>>>>>
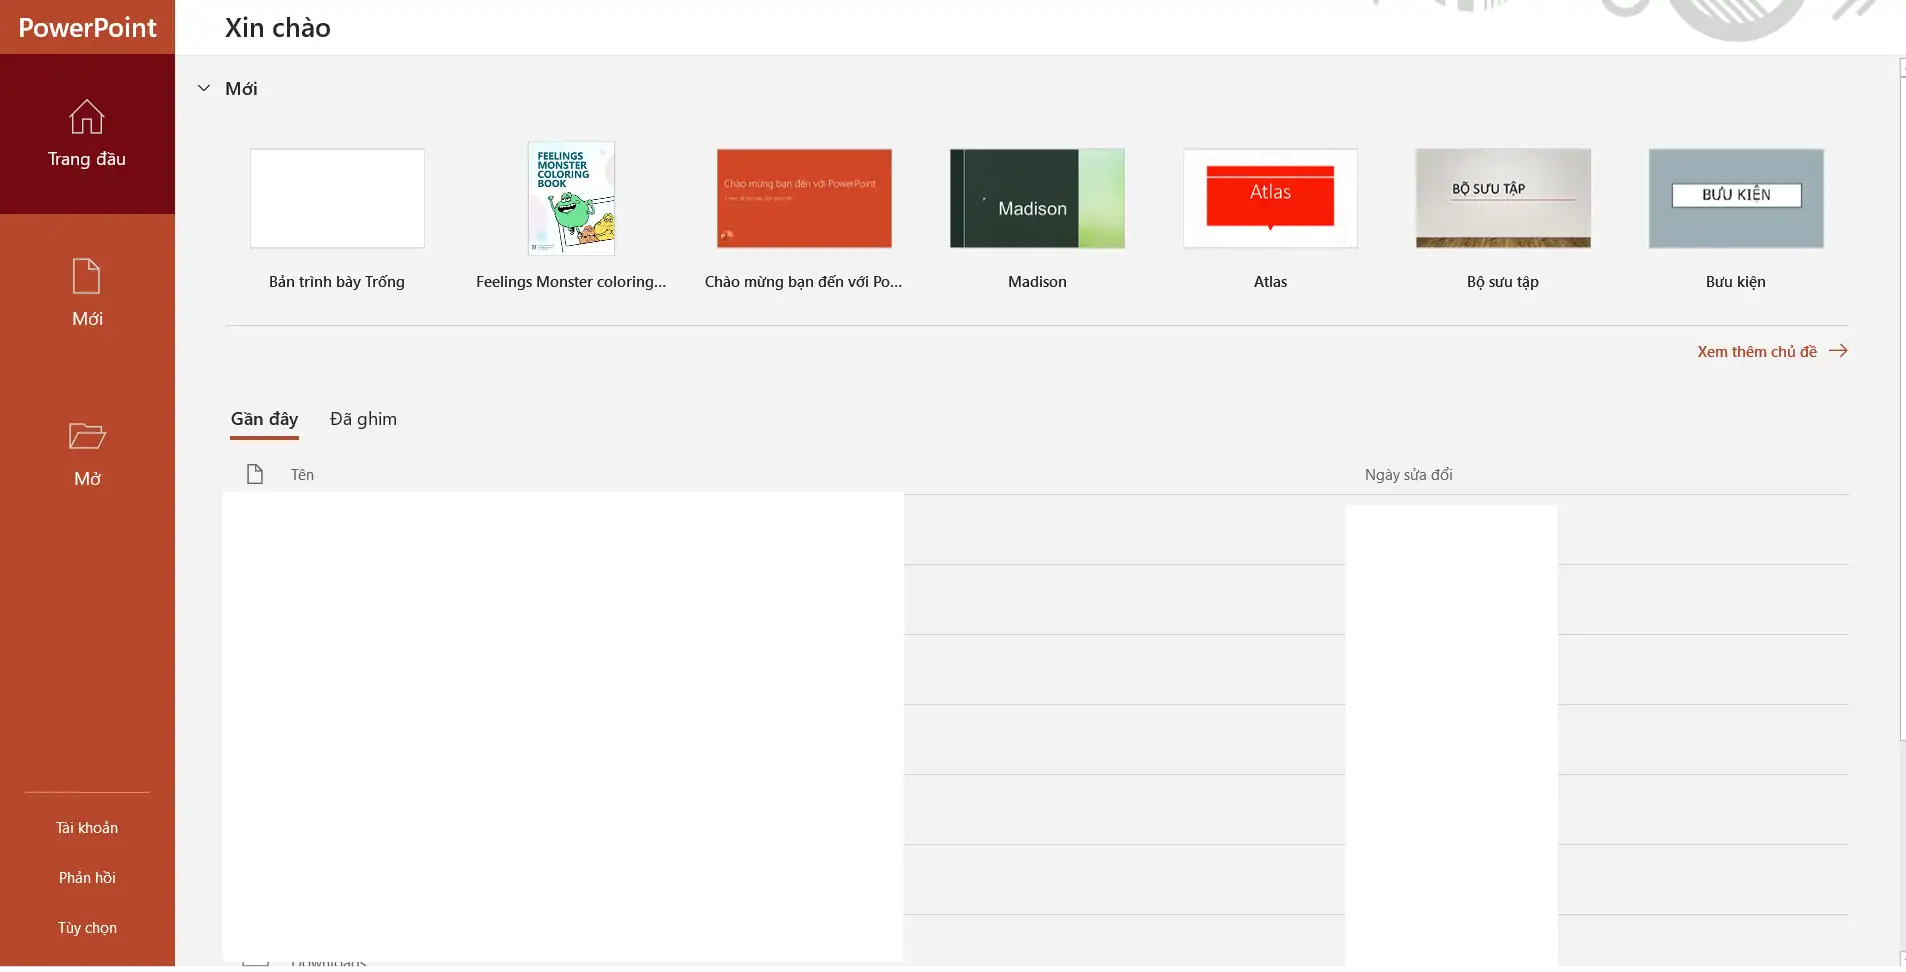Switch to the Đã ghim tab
<<<<<
>>>>>
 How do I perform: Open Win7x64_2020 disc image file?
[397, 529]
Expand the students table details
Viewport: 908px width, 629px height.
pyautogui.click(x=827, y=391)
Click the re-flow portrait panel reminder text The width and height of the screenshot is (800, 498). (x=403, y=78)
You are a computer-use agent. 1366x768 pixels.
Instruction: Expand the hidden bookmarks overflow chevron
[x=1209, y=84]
<<<<<
>>>>>
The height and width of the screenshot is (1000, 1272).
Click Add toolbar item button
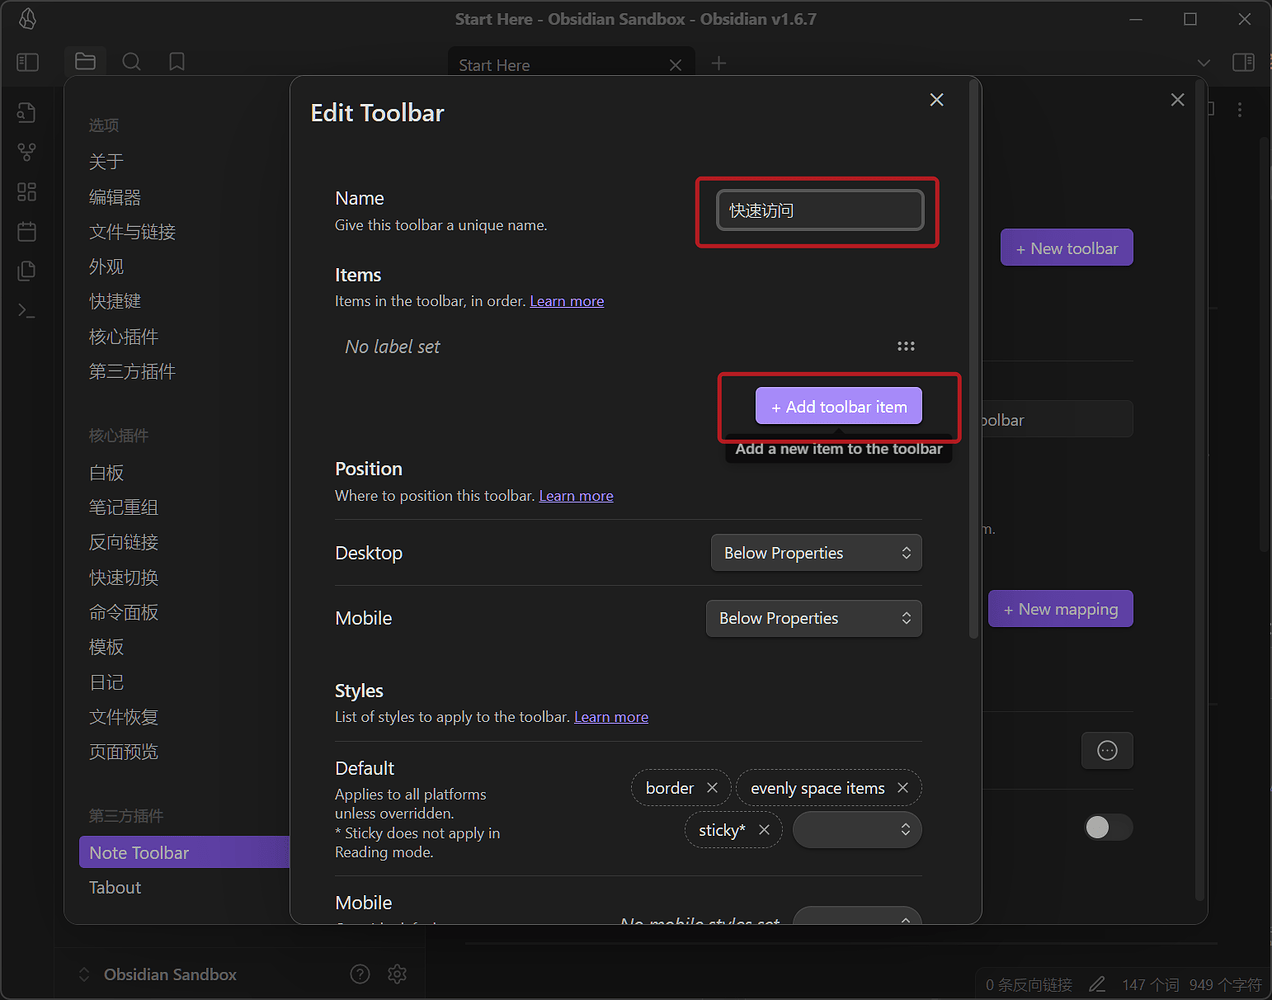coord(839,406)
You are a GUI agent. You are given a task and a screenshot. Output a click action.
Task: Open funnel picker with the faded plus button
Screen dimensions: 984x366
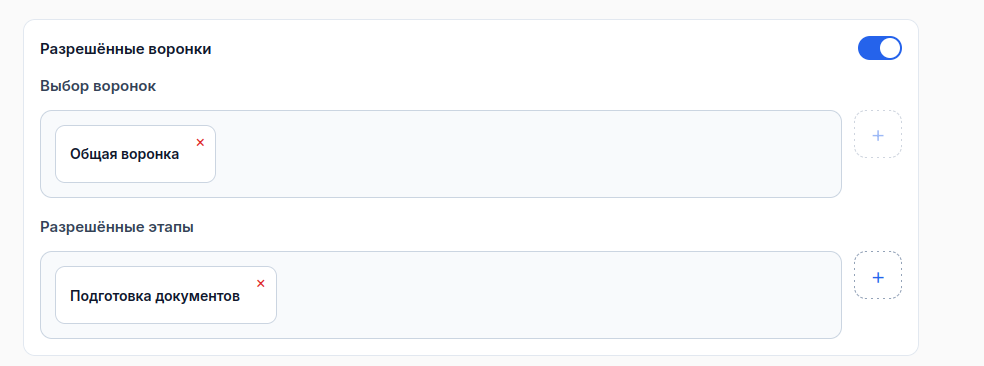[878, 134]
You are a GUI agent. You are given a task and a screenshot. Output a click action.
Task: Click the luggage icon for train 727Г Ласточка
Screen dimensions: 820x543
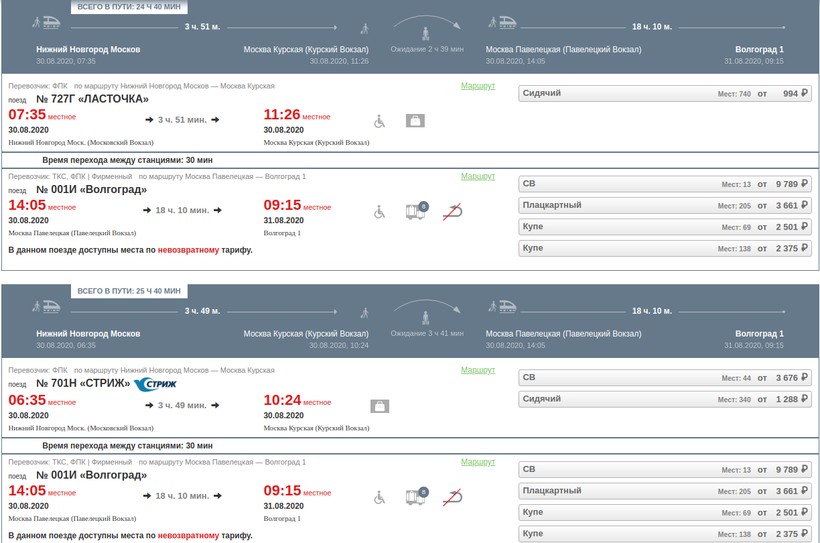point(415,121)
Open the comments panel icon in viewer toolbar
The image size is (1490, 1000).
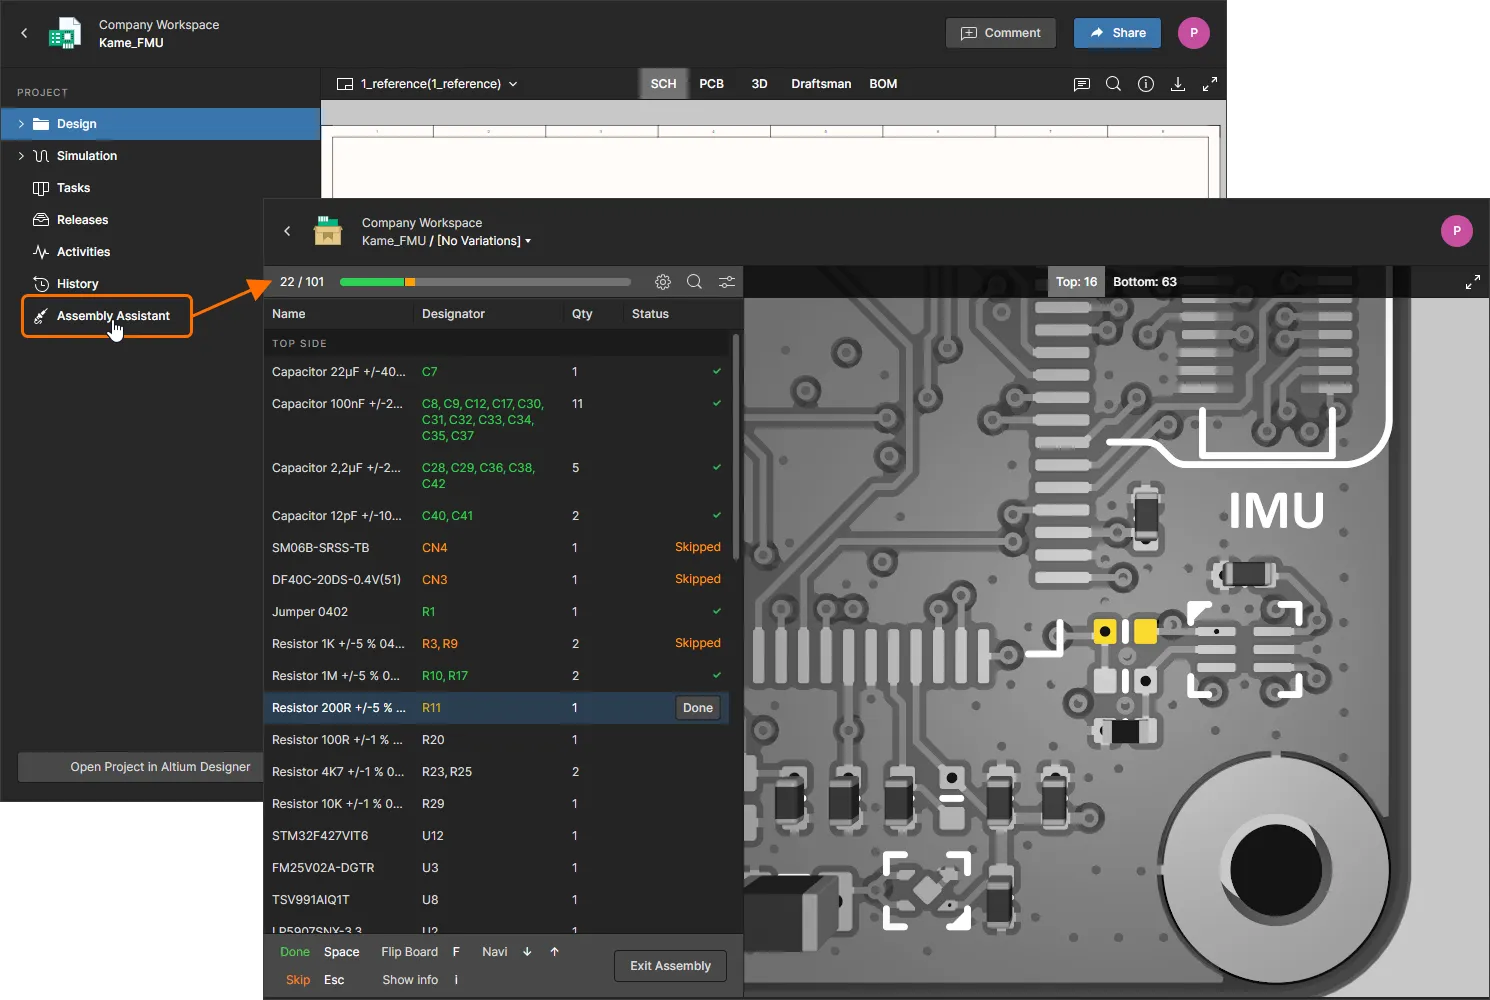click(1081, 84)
<<<<<
Exercise description: Which lines of the records above contain the word "panel"? Report each one in full.

Problem solution:
Click the re-flow portrait panel reminder text The width and height of the screenshot is (800, 498). (x=403, y=78)
Open the comments panel icon in viewer toolbar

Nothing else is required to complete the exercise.